Violence continues in Iraq, where explosions and attacks have killed at least 24 people and wounded dozens of others.
In Baghdad's Sadr City suburb, witnesses say at least one rocket slammed into a busy market today (Saturday), killing at least 10 and wounding more than 30 others.
Five U.S. soldiers were also killed early today when two rockets slammed into their base in Taji, north of Baghdad. Six other soldiers were wounded, some critically. U.S. military spokesmen say the truck used to fire the rockets was destroyed by a military helicopter.
In Karbala, Polish troops clashed overnight with insurgents, killing five.
And in Tikrit, Saddam Hussein's home town, an apparent suicide car-bomb attack killed at least four people. Some of the victims were Iraqi police, but U.S. spokesmen say no Americans were injured in that attack.
Meanwhile, the top U.S. military commander in the Middle East is quoted today as saying he might ask for more troops because of the deteriorating security situation.
General John Abizaid told the The New York Times (newspaper) that the next four months will be critical with further insurgent attacks against American troops likely. He also expressed doubts about the current reliability of Iraqi security forces.

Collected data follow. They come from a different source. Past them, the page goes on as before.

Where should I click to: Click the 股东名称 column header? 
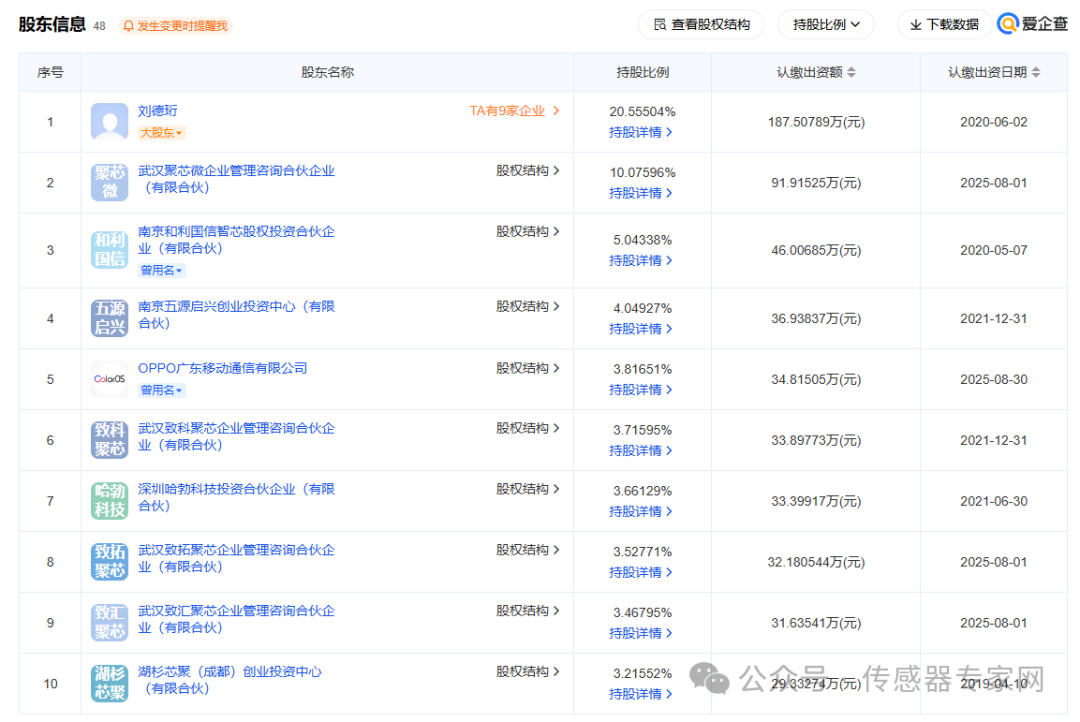pos(327,72)
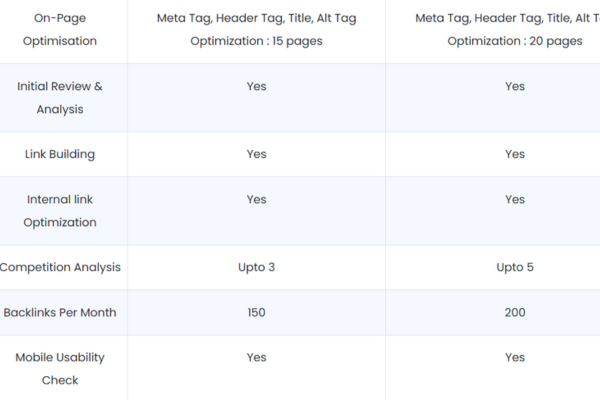Select the Link Building row label
Image resolution: width=600 pixels, height=400 pixels.
coord(60,154)
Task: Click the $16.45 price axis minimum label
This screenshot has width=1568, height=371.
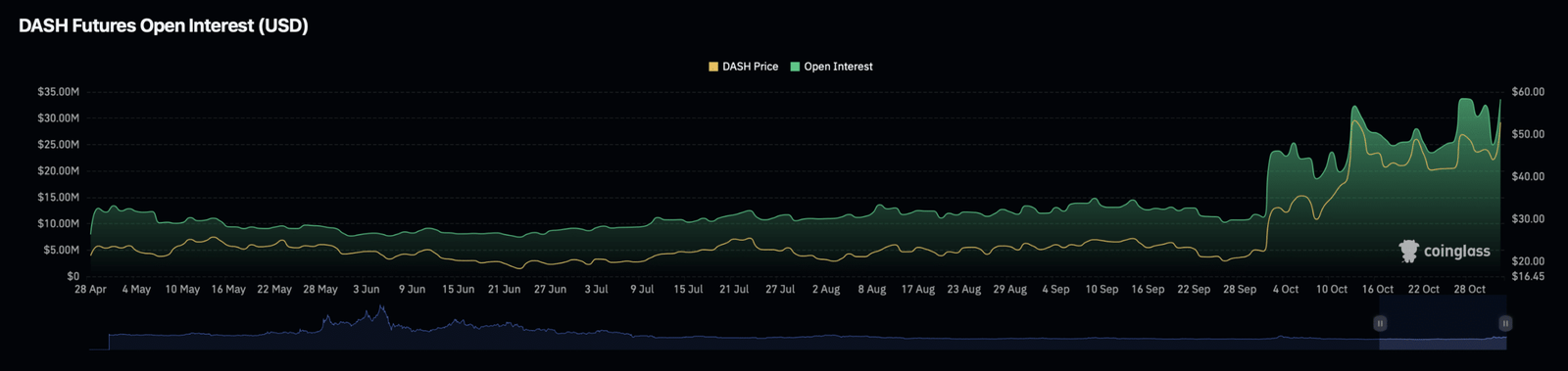Action: coord(1528,277)
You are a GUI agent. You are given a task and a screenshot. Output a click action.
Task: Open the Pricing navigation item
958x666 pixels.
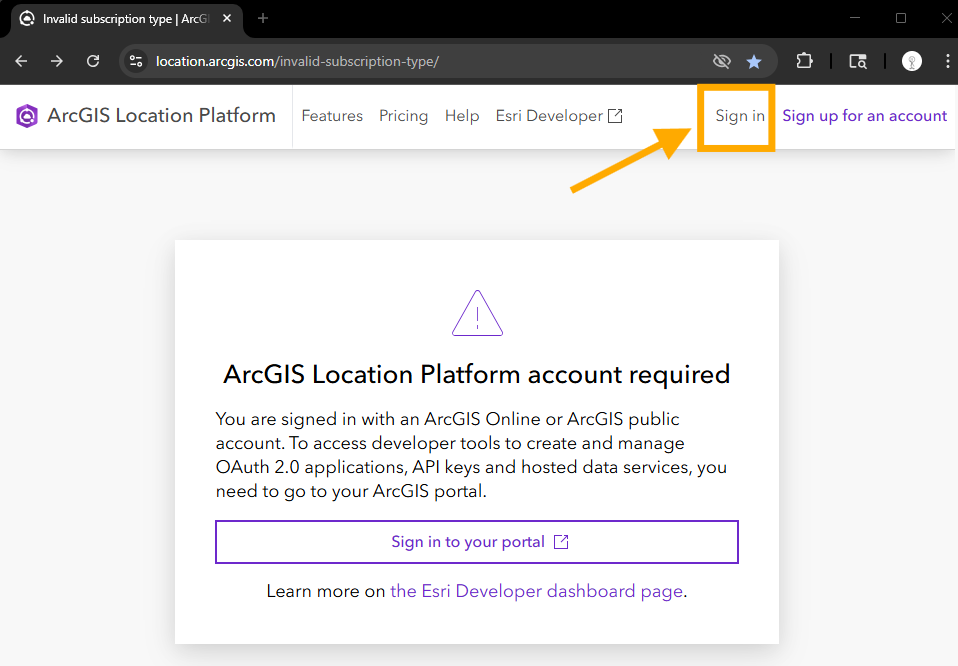point(403,115)
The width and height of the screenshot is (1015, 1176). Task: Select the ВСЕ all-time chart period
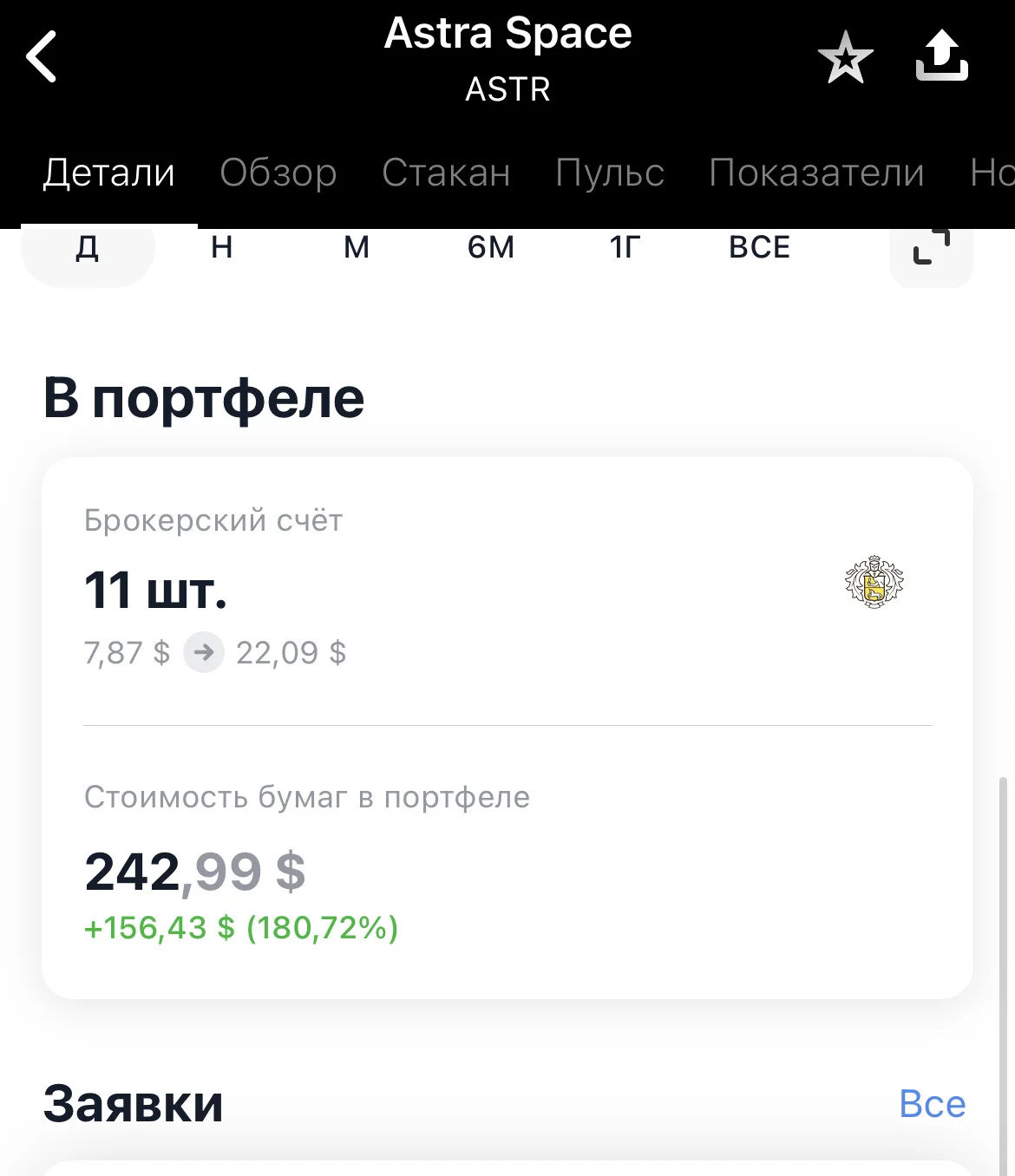(760, 248)
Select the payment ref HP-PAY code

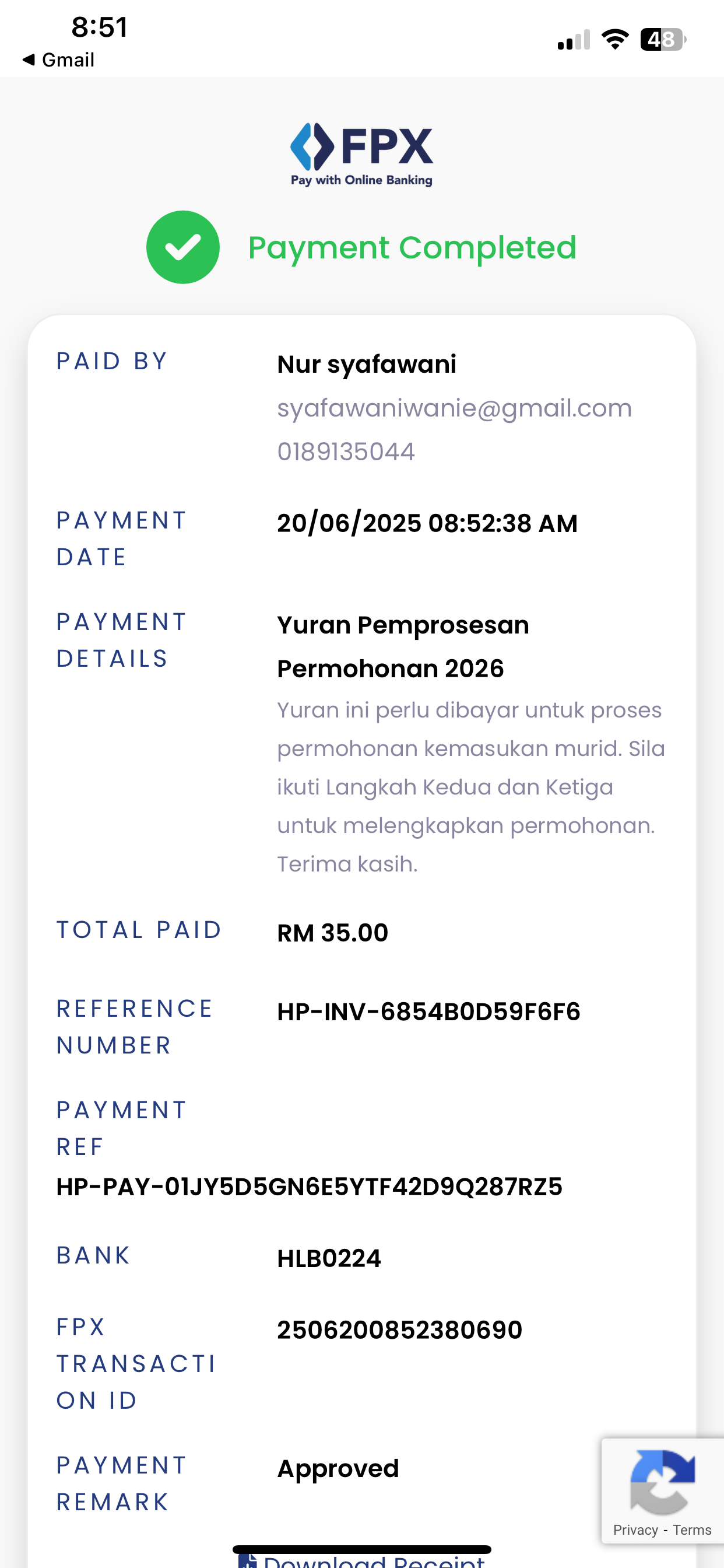[x=309, y=1186]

His comments come as Iraq approaches June 30th -- the deadline the United States has set for a handover of sovereignty to an interim Iraqi government.
The United States now has 135,000 troops in Iraq.
In other developments Friday, the radical Iraqi Shi'ite Muslim leader Moqtada al-Sadr threatened to unleash suicide bombers against coalition forces if they attack his stronghold in the city of Najaf.
The U.S. military is warning insurgents in the mainly Sunni Muslim city of Fallujah that they will soon face a renewed coalition offensive unless they surrender their weapons and comply with conditions for a permanent cease-fire.
Information for this report is provided by AP, AFP and Reuters.